Despite the recent slowdown, housing finance data highlights that investor activity in the housing market is starting to rise again and when you look at total returns from housing it’s no surprise.
The CoreLogic RP Data Accumulation Index which has been published since June 2009 highlights the total returns from residential property. The total returns include both the increase in values as well as gross rental returns.
The first chart shows the annual change in the total returns (accumulation) index over time. While combined capital city home values recorded longer and deeper falls during 2011-12, total returns were negative for only a short period of time thanks to the uplift from rental yields. More recently you can see that the annual change in total returns across the combined capital cities has remained quite strong.
Combined capital city annual changes in total returns for houses and units
Over the 12 months to May 2016, combined capital city home values have increased by 10.0% while total returns have been recorded at a higher 13.9%. Looking at the individual capital cities, all cities except for Perth have recorded positive total returns over the past year. Sydney and Melbourne which have been the most active investment markets have seen the highest total returns at 16.9% and 17.5% respectively over the past twelve months. It should be noted that gross rental returns in both of these cities are now at record lows highlighting that the majority of these returns have come via an increase in home values.
Annual change in capital city total returns, 12 months to May 2016
The third chart highlights the total returns over the past five years across all capital cities. Again, Sydney in particular, has seen far superior total returns compared to all other capital cities. Melbourne has also experienced relatively strong total returns over the past five years. Again this highlights why these two cities in particular have remained so popular with investors. In all other capital cities returns from residential property have been positive. In many of these cities the total returns have been driven more so by the rental returns rather than the capital growth which has been the key driver in Sydney and Melbourne.

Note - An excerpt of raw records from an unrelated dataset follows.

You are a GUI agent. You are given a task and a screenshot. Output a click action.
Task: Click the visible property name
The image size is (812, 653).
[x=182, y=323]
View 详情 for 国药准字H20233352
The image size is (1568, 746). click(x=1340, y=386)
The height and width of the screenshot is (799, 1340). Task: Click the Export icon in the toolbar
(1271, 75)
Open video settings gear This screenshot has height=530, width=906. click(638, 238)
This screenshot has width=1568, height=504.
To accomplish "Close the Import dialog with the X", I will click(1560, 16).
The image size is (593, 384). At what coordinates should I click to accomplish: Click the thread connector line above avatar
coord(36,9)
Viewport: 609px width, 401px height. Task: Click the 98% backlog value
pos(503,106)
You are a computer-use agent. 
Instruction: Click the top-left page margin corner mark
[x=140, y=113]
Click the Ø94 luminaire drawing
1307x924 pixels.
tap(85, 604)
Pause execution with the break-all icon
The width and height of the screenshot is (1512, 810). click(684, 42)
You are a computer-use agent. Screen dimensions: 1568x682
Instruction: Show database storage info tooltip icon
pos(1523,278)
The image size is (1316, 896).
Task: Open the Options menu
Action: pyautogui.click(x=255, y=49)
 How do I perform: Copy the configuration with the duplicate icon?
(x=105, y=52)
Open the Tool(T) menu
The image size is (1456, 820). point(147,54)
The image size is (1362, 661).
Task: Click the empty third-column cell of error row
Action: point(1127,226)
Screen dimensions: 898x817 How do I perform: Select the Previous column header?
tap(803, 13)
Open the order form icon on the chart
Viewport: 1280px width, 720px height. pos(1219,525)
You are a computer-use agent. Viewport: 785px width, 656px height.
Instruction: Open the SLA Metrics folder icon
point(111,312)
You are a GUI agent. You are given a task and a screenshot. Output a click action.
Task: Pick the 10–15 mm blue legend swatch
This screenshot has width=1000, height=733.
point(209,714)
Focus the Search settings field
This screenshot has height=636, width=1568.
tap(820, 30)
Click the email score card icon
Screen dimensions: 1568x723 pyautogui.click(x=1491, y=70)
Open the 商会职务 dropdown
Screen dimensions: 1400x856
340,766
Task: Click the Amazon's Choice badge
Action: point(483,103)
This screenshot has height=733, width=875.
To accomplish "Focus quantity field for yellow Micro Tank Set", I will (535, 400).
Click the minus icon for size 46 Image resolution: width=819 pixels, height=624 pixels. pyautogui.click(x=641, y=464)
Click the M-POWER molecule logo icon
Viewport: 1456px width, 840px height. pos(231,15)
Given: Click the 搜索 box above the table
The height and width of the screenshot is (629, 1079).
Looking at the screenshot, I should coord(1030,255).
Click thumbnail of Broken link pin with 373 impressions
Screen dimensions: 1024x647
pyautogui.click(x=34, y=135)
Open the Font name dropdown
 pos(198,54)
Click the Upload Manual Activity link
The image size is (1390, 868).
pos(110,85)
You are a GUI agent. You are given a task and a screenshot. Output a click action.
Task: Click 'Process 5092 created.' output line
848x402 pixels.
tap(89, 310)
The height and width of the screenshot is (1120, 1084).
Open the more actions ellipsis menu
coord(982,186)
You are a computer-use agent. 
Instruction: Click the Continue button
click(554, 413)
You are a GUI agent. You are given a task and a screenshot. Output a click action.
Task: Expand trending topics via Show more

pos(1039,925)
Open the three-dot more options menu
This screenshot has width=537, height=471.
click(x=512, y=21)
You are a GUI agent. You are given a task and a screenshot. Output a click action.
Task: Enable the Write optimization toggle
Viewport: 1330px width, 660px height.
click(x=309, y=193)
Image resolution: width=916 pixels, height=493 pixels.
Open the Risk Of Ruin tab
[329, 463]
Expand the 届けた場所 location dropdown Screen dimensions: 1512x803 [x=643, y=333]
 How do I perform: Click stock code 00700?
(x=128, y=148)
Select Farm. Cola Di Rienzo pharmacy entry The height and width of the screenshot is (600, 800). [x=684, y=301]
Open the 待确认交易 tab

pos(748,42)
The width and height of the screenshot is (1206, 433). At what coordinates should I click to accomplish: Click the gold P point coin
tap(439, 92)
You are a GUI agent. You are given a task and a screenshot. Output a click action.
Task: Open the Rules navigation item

5 year total change in total returns, to May 2016
Despite the recent rebound in value growth, the mature capital growth cycle and record low rental returns in Sydney and Melbourne, total returns are unlikely to be as strong in these cities over the coming years. A more balanced investment approach which focusses on moderate capital growth and relatively strong rental returns is likely to be a superior housing investment profile over the coming years. This data also highlights why housing investment has been so popular. In a low interest rate and subsequently low return environment housing has, over recent years, offered attractive returns. Whether this continues to be the case remains to be seen.